= REQUIRED ACTION =
Take the line that holds "Given: Click the" and every line after it to the end of the entries, and repeat them exactly without the pictures.
======
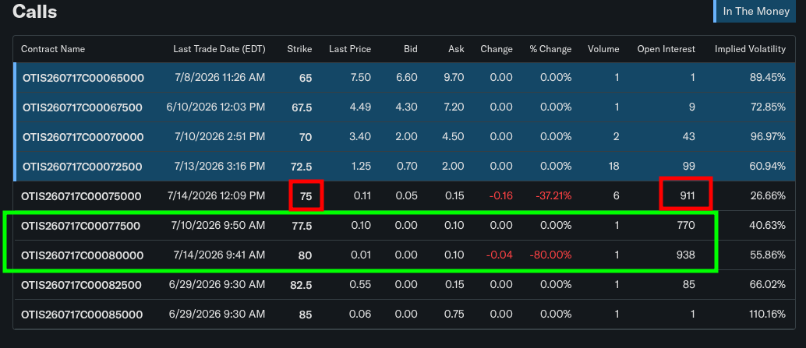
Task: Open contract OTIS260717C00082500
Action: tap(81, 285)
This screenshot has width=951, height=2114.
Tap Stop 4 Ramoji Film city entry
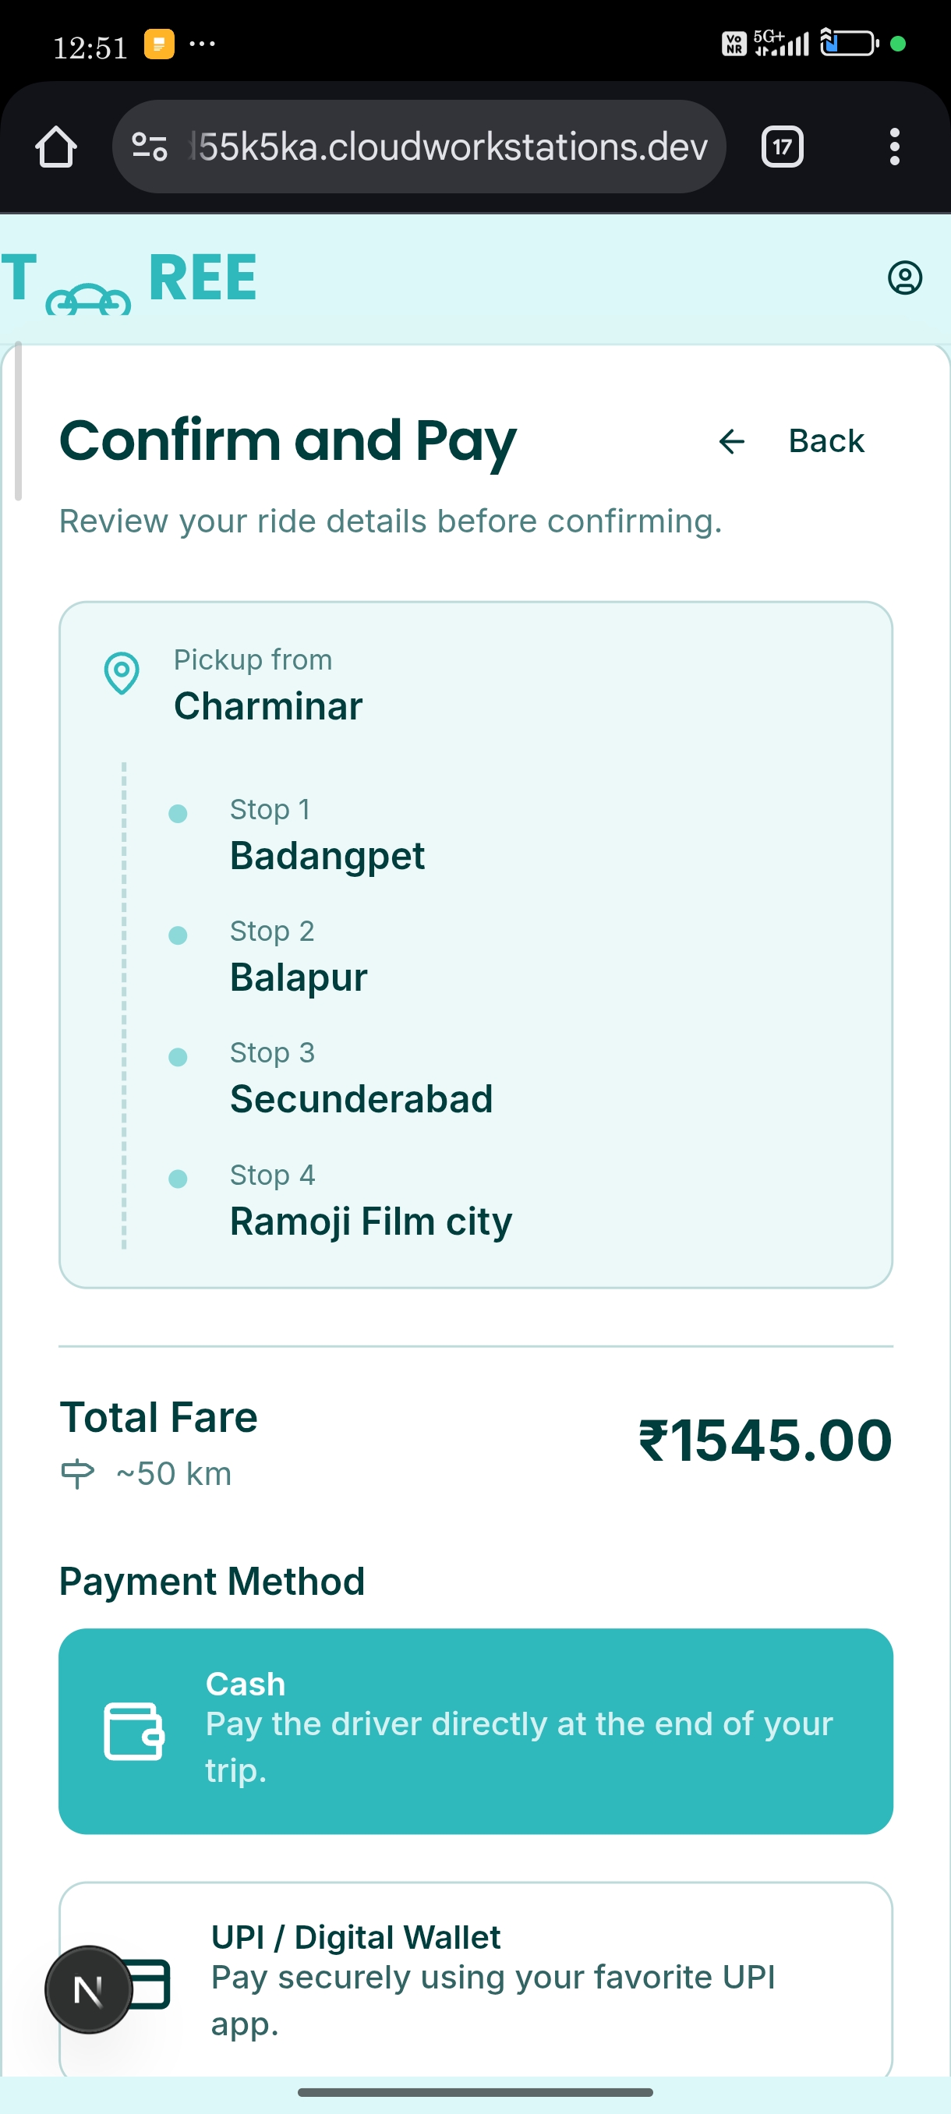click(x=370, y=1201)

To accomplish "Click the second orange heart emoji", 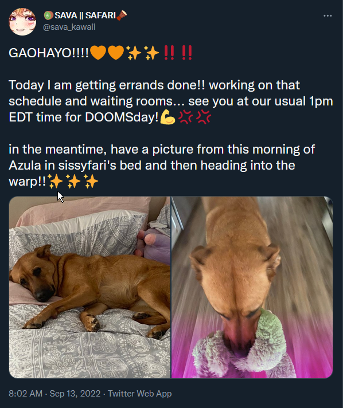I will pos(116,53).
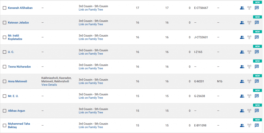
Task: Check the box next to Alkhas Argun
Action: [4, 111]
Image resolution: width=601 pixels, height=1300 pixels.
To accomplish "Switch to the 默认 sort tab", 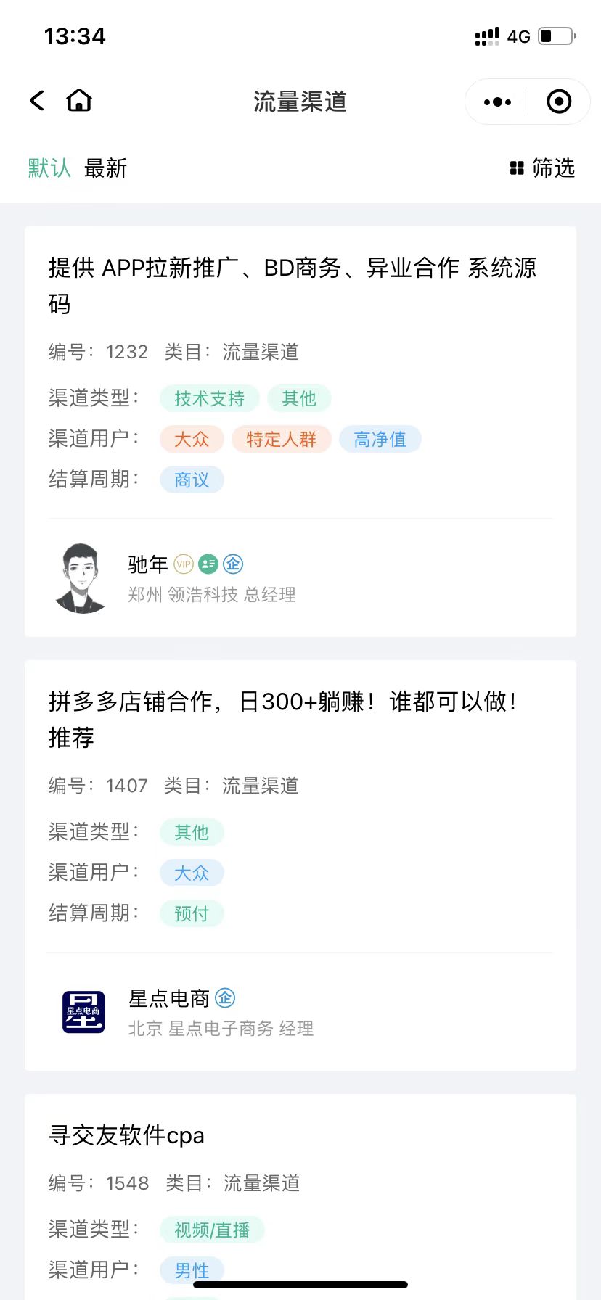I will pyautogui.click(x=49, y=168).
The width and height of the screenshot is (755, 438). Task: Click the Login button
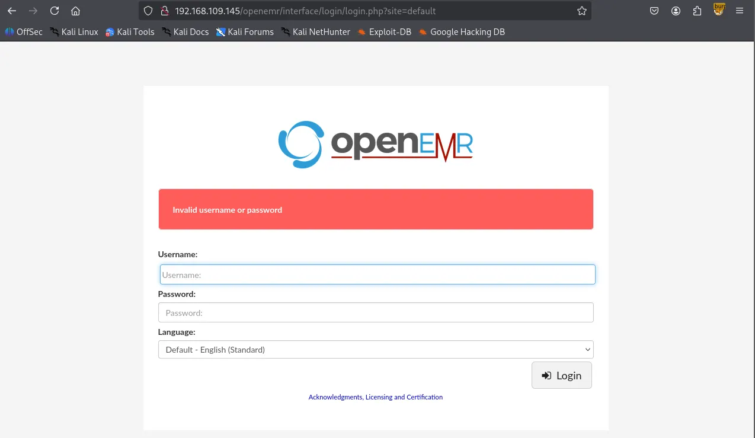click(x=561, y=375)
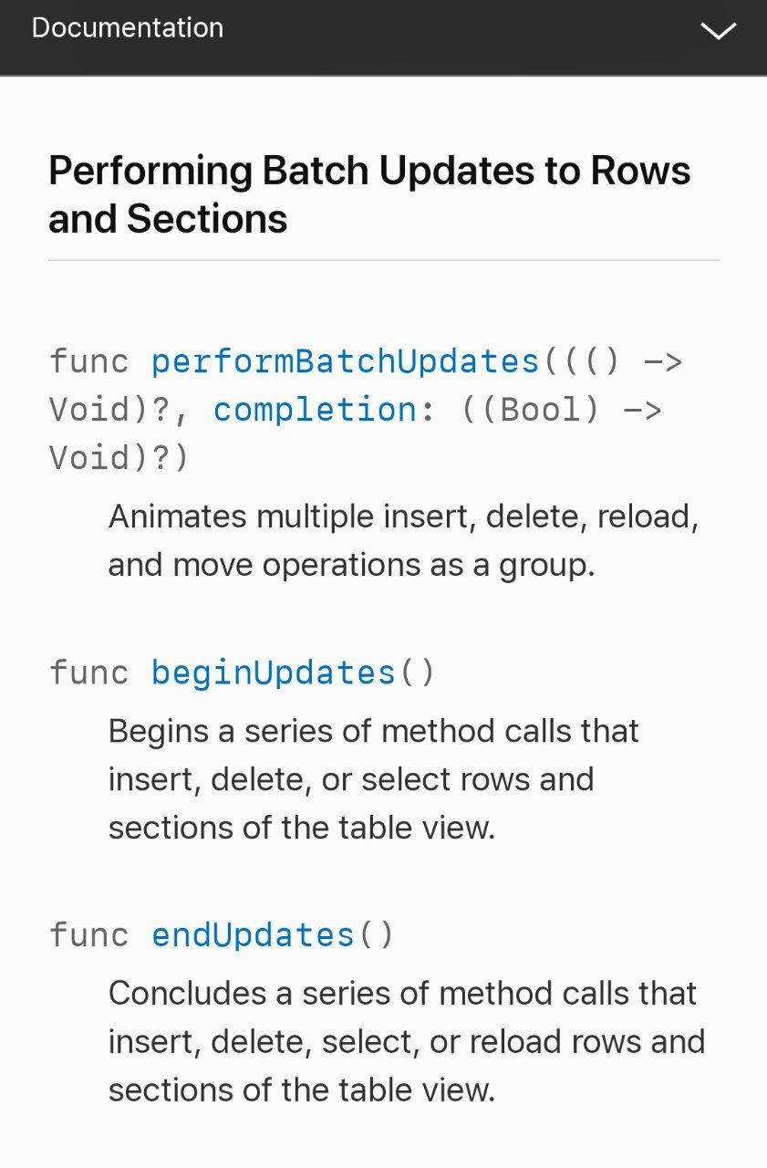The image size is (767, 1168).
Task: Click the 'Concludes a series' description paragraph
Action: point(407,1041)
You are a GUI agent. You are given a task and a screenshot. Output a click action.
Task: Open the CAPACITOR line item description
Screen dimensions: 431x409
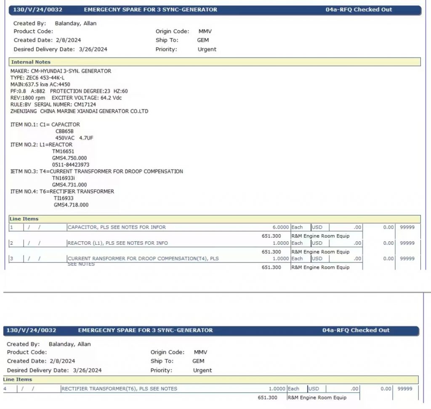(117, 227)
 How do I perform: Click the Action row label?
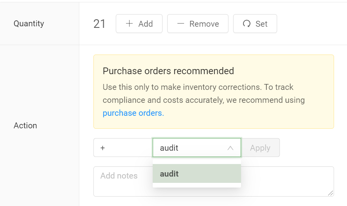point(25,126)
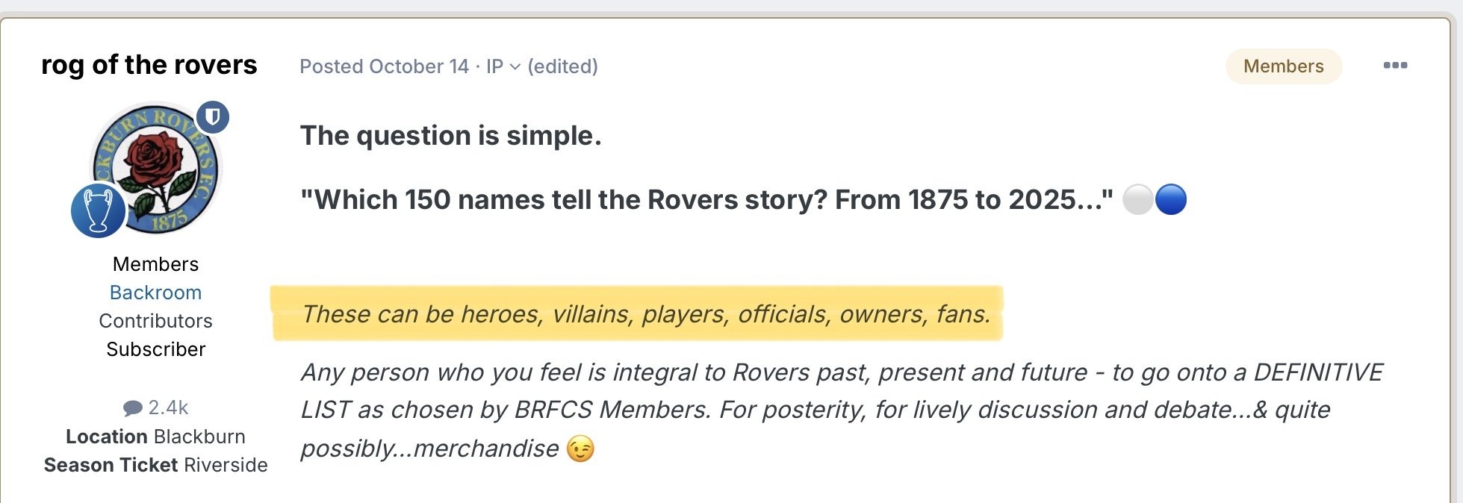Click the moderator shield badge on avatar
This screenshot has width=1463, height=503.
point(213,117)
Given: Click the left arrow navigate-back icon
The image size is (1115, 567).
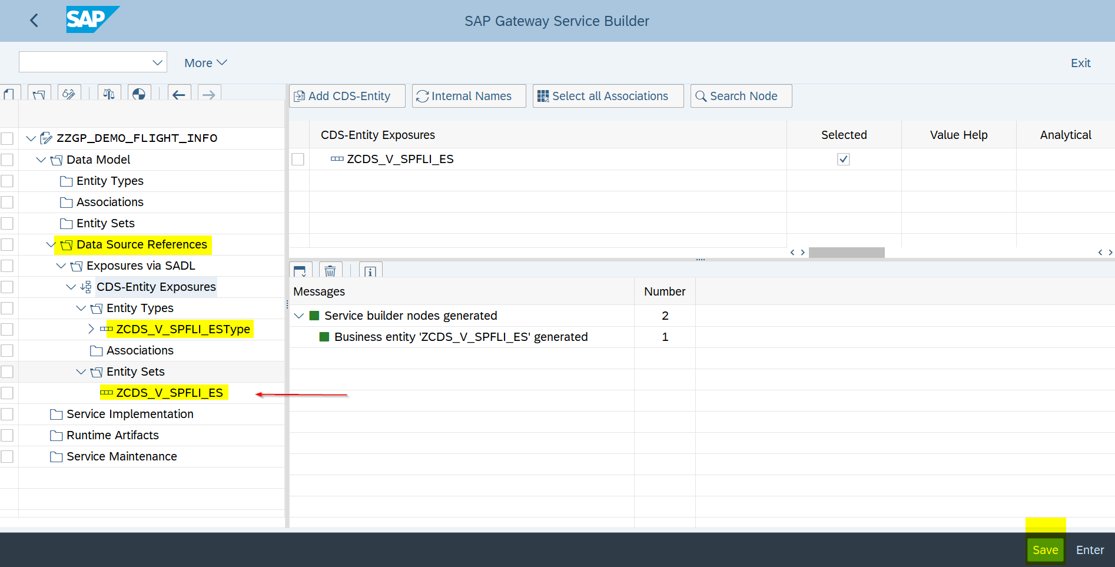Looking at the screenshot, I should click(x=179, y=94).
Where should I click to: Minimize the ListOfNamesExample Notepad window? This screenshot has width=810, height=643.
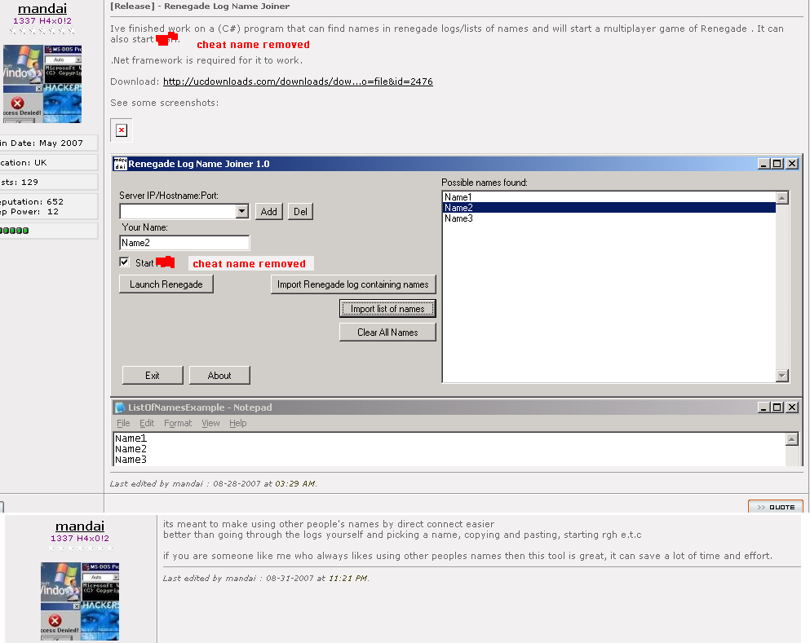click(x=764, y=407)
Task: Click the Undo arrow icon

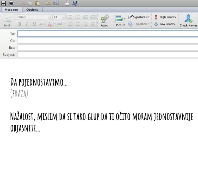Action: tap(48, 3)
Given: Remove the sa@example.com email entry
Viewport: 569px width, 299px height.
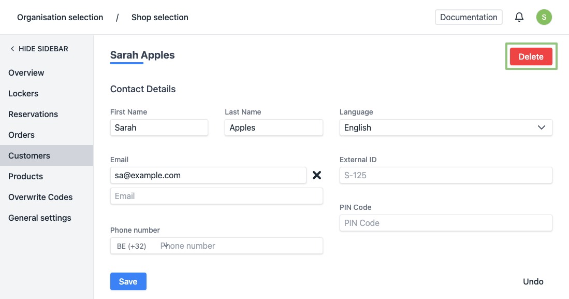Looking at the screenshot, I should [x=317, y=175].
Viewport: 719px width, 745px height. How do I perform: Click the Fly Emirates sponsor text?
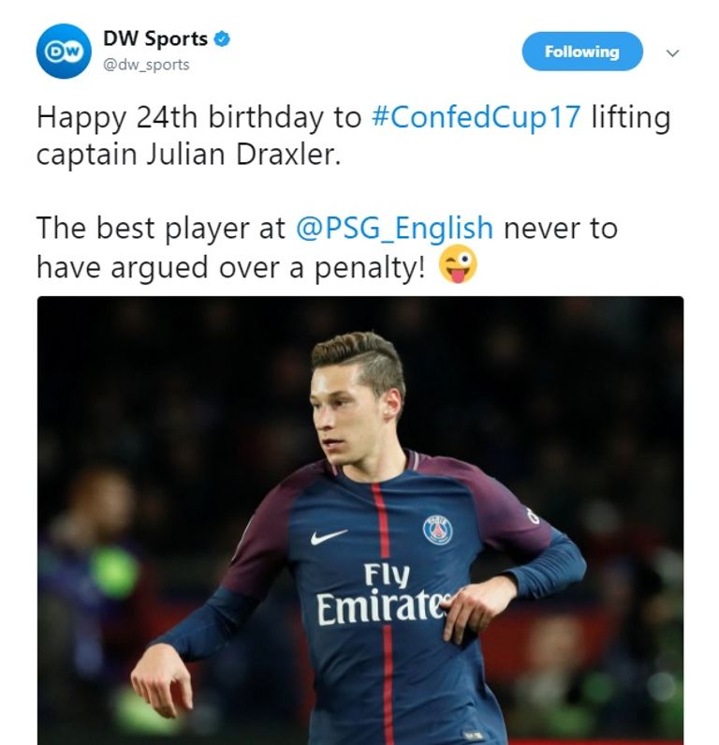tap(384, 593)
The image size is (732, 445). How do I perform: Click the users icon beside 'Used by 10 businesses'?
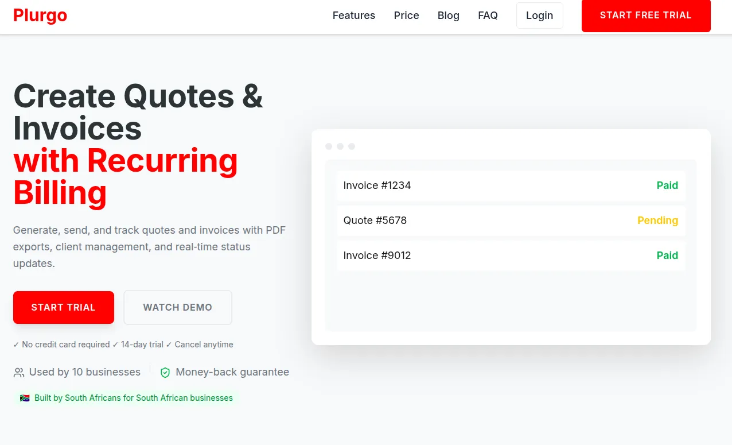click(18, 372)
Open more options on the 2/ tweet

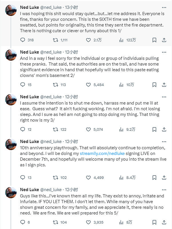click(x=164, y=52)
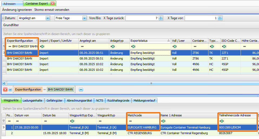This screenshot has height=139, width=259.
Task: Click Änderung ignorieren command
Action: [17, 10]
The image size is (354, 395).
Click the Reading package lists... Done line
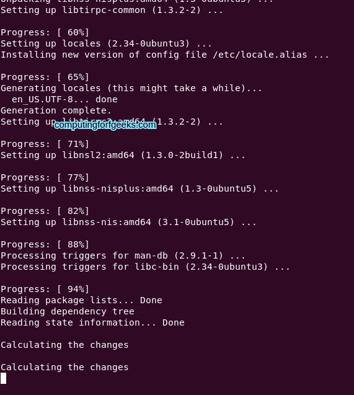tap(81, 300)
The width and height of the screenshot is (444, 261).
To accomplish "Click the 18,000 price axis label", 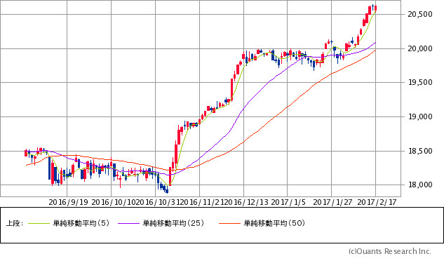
======
= FINISHED EXERCISE =
Given: Click the left arrow navigate-back icon
The image size is (1115, 567).
Looking at the screenshot, I should click(x=179, y=94).
Where should I click to: Minimize the ListOfNamesExample Notepad window? This screenshot has width=810, height=643.
click(x=764, y=407)
Task: Click the Undo arrow icon

Action: tap(48, 3)
Given: Remove the sa@example.com email entry
Viewport: 569px width, 299px height.
Looking at the screenshot, I should [x=317, y=175].
Viewport: 719px width, 745px height. How do I perform: Click the Fly Emirates sponsor text?
tap(384, 593)
The image size is (732, 445). How do I perform: Click the users icon beside 'Used by 10 businesses'?
click(18, 372)
Open more options on the 2/ tweet

click(x=164, y=52)
This screenshot has height=139, width=259.
Task: Click Änderung ignorieren command
Action: [17, 10]
The image size is (354, 395).
Click the Reading package lists... Done line
tap(81, 300)
The width and height of the screenshot is (444, 261).
To accomplish "Click the 18,000 price axis label", 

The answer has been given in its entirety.